Extrait:
____________

Construits sur une base moins rigoureuse que celle de l'autobiographie, les mémoires présentent un regard extérieur plutôt qu'une recherche introspective. Ayant souvent comme seul titre Mémoires ou l'une de ses variantes (Souvenirs, Réminiscences, Quarante ans au...), ces rappels du passé ont un caractère anecdotique et épisodique. Ils s'intéressent à une foule de personnages et de lieux passionnants connus de l'auteur.

L'autobiographie, d'autre part, porte moins d'attention au contexte et souligne davantage la quête de soi et l'évolution personnelle. C'est pourquoi elle intéresse le critique, qui y analyse la projection de l'auteur, l'utilisation des techniques dramatiques, descriptives et narratives, ainsi que le résultat final de la structure et de la présentation dans son ensemble.

Quelques livres décrivant le Haut-Canada (Ontario) avant 1850 présentent ces formes d'écrits personnels dans le style caractéristique du XIXe siècle. Le journal d'Elizabeth Simcoe, épouse du lieutenant-gouverneur John Graves Simcoe, couvre la période de 1791 à 1796. Il sera publié en 1911 et réédité en 1956 par Mary Quayle Innis sous le titre de Mrs. Simcoe's Diary. Cette description de la vie des milieux officiels de York (Toronto) est très différente de Our Forest Home (1889), oeuvre inspirée des lettres et du journal d'une émigrante irlandaise, Frances Stewart, établie vers 1820 sur les rives de l'Otonabee, près de Peterborough.

____________

Données enregistrées:
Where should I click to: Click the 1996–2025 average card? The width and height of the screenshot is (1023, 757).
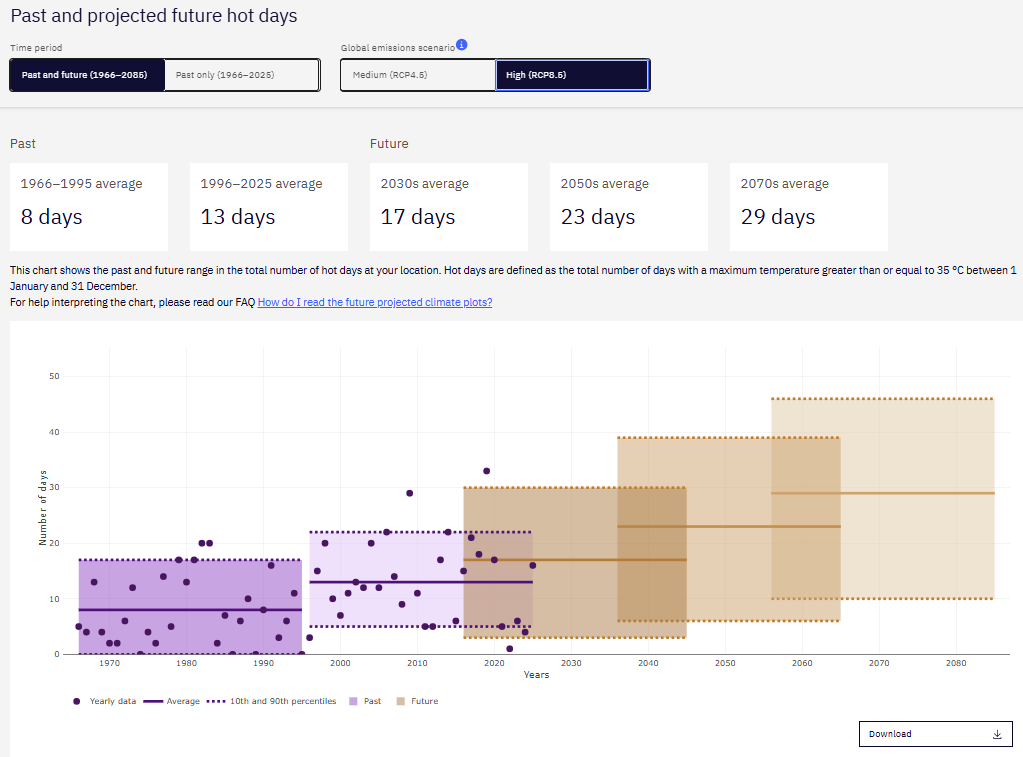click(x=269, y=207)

____________

Présentez sous forme de liste le paragraphe de l'extrait qui commence par « Quelques livres décrivant le Haut-Canada », en conservant ses faits principaux. Ce matériel provient d'une autre source.

Résultat attendu:
- Quelques livres sur le Haut-Canada (Ontario) d'avant 1850 présentent ces formes d'écrits personnels dans le style du XIXe siècle.
- Le journal d'Elizabeth Simcoe, épouse du lieutenant-gouverneur John Graves Simcoe, couvre les années 1791 à 1796.
- Ce journal est publié en 1911, puis réédité en 1956 par Mary Quayle Innis sous le titre Mrs. Simcoe's Diary.
- Il décrit la vie des milieux officiels de York (Toronto).
- Our Forest Home (1889), très différent, s'inspire des lettres et du journal de Frances Stewart. Cette émigrante irlandaise s'était établie vers 1820 sur les rives de l'Otonabee, près de Peterborough.